PROBLEM TO WORK ON — Write out each of the records below word for word, leaving out the pictures.

EXTRACTED MATERIAL —
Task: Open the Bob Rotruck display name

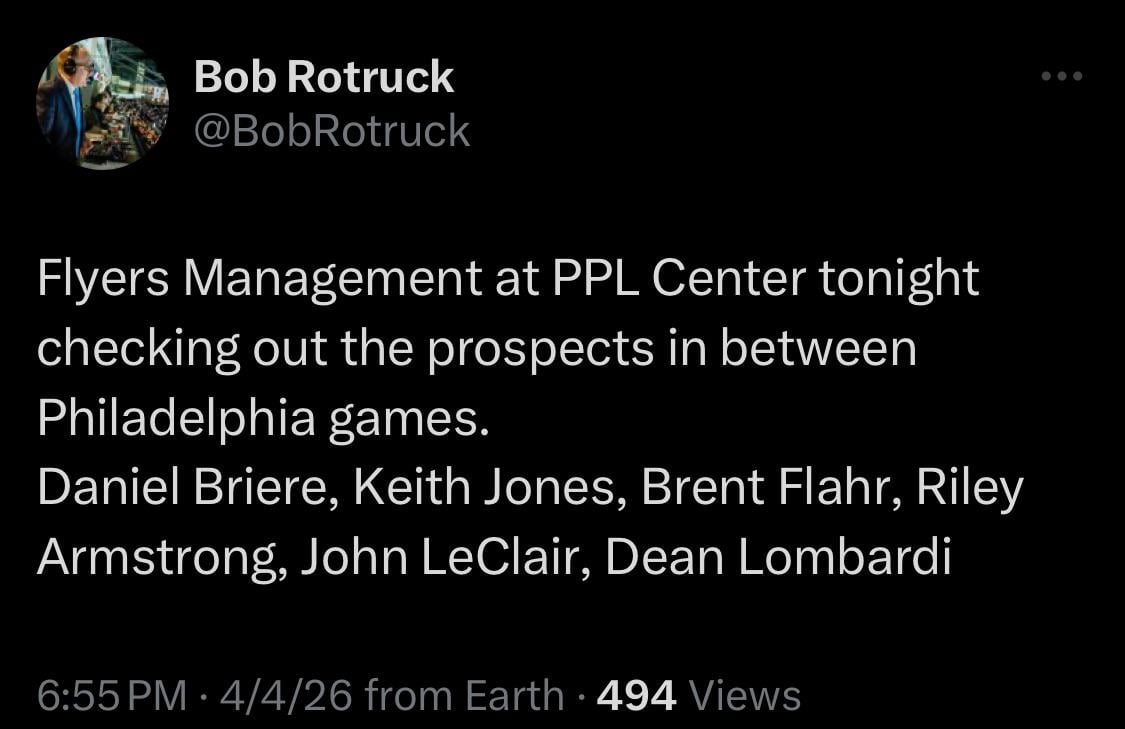Action: pyautogui.click(x=323, y=77)
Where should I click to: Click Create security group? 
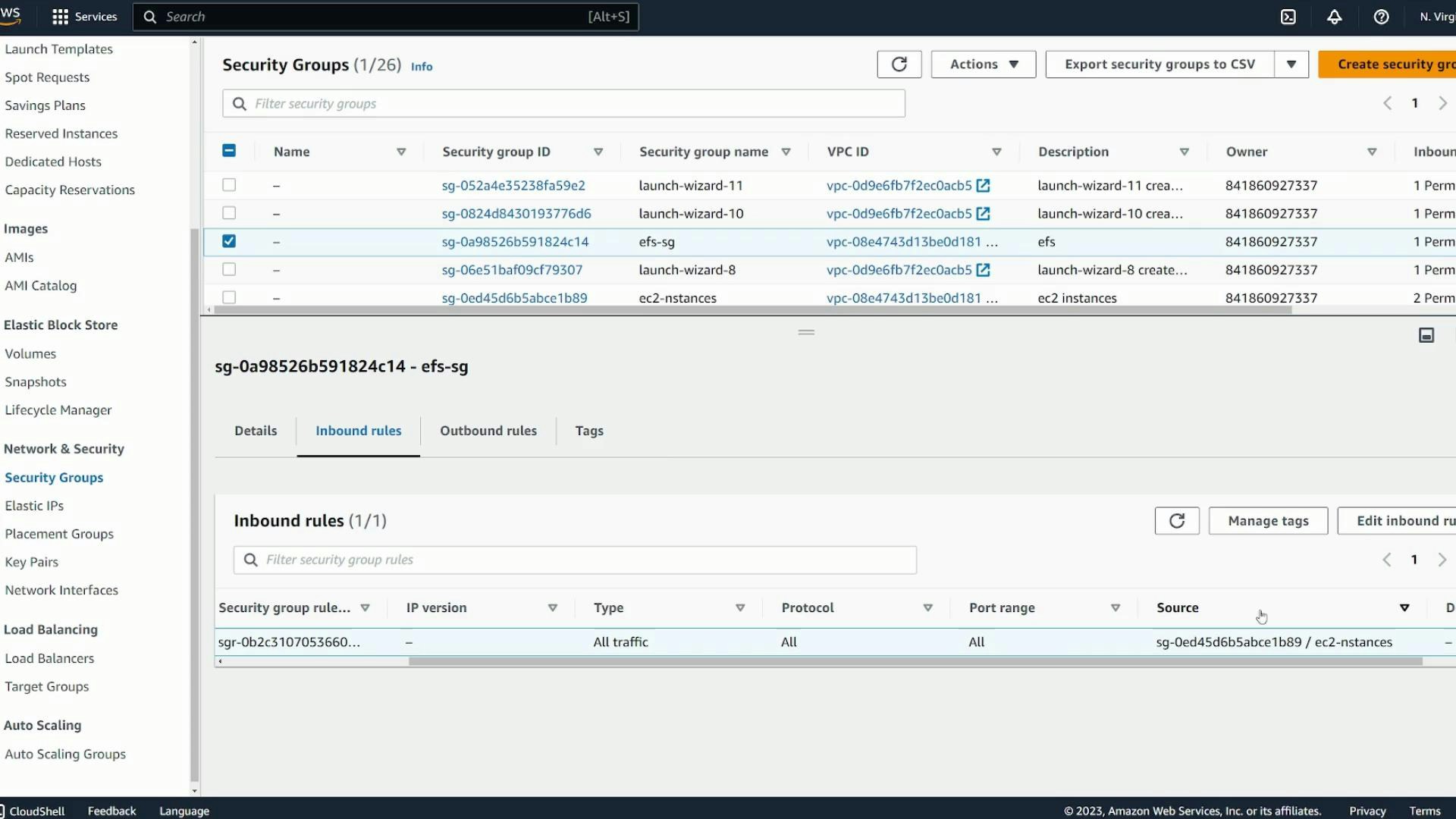[x=1404, y=64]
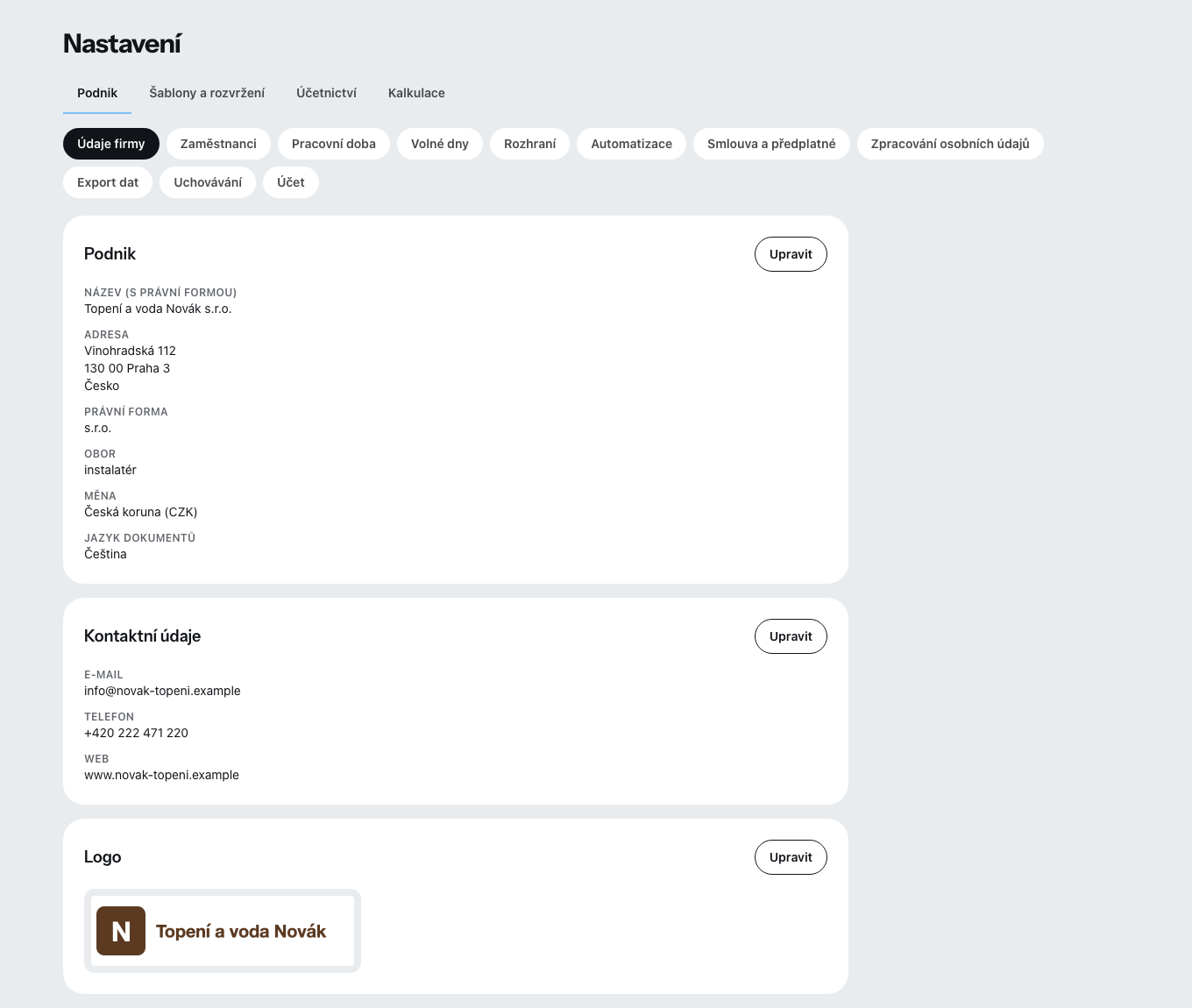Choose the Uchovávání pill
The image size is (1192, 1008).
click(208, 182)
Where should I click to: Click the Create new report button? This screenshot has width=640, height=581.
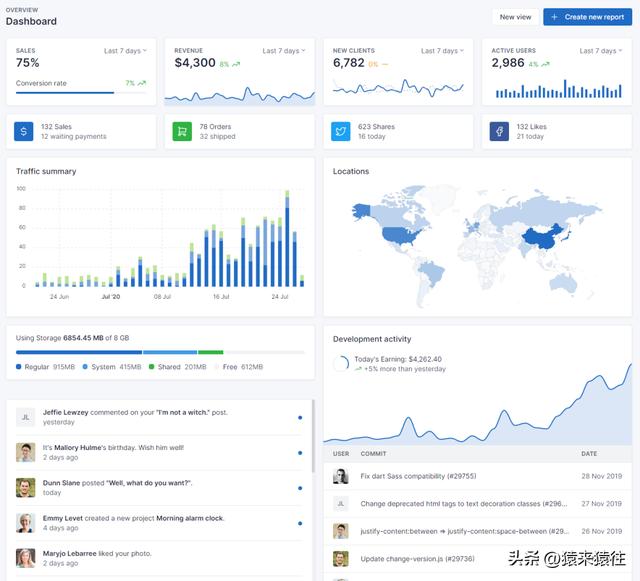(x=587, y=17)
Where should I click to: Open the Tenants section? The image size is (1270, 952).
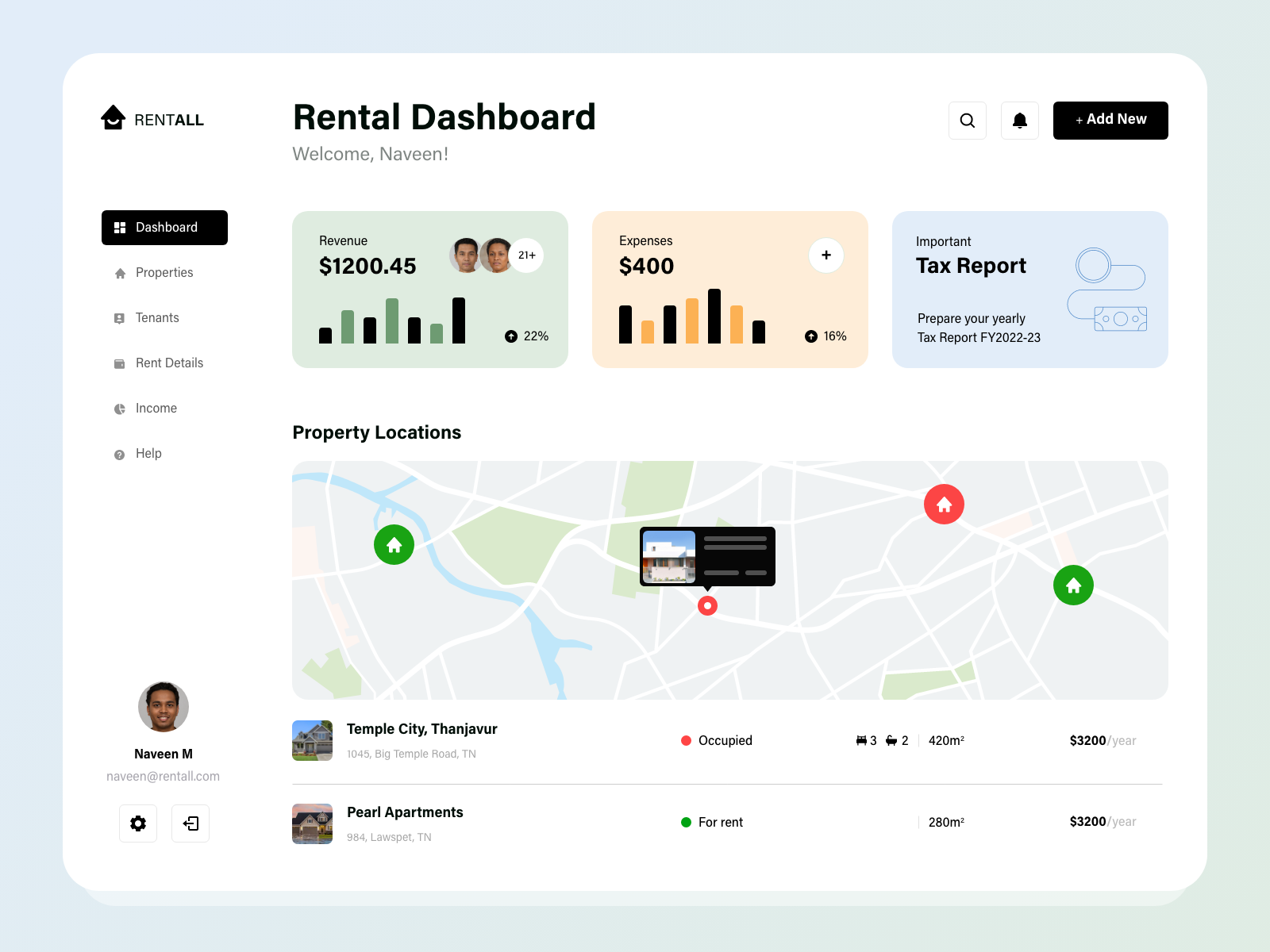[x=156, y=318]
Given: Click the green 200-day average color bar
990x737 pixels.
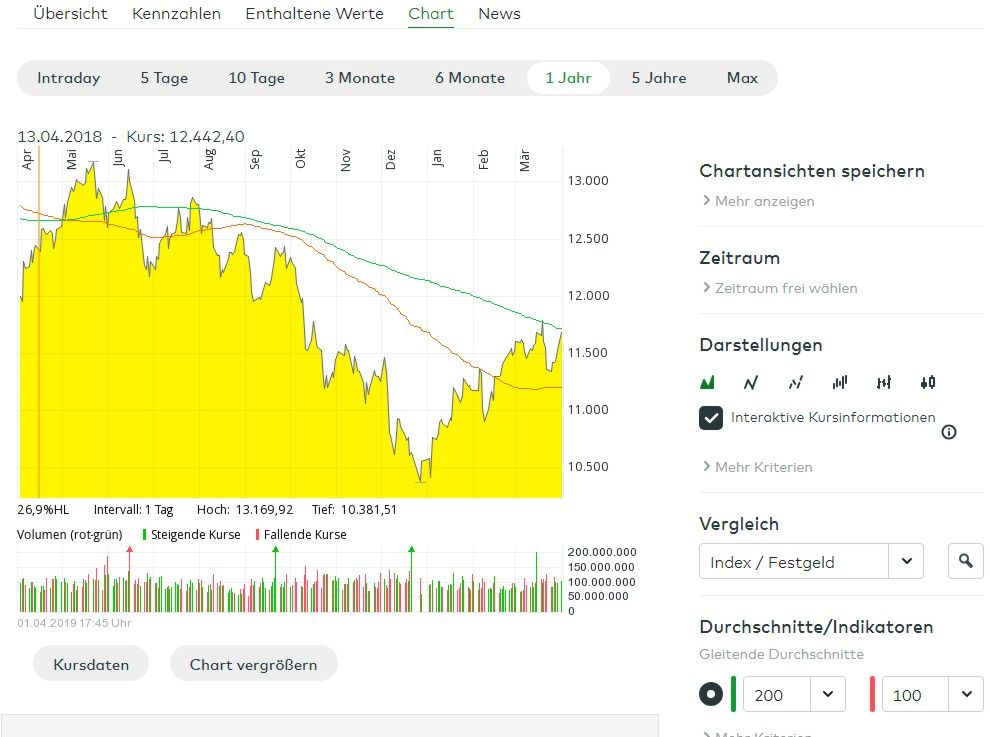Looking at the screenshot, I should [x=734, y=694].
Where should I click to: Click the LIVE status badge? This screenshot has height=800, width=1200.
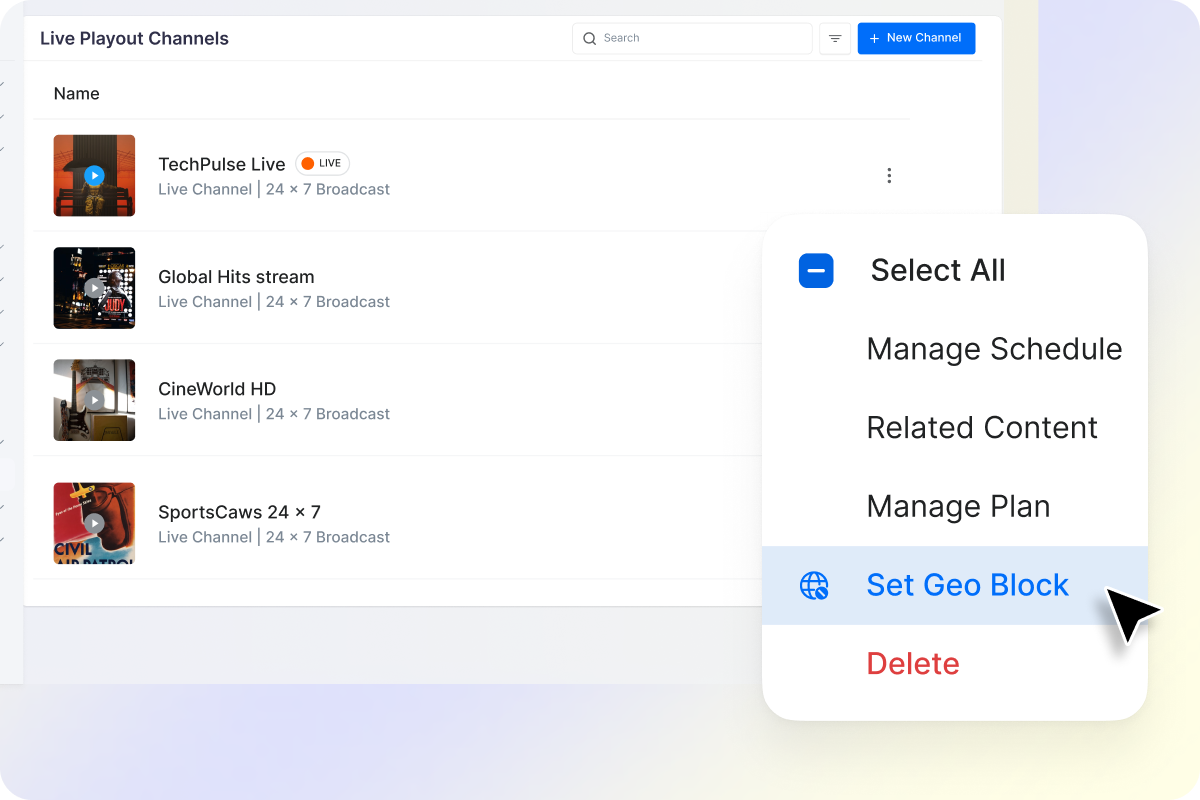click(322, 164)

RESPONSE TO THE TASK —
Task: Open the Bob Rotruck display name

Action: pyautogui.click(x=323, y=77)
Where should I click to: Click Create security group? 
[x=1404, y=64]
Choose the Uchovávání pill
The image size is (1192, 1008).
click(208, 182)
Where should I click to: Click the Create new report button? This screenshot has width=640, height=581.
(x=587, y=17)
Where should I click to: Open the Tenants section? The image size is (1270, 952).
[x=156, y=318]
Given: Click the green 200-day average color bar
990x737 pixels.
Looking at the screenshot, I should [x=734, y=694].
Where should I click to: Click the LIVE status badge? This screenshot has height=800, width=1200.
click(322, 164)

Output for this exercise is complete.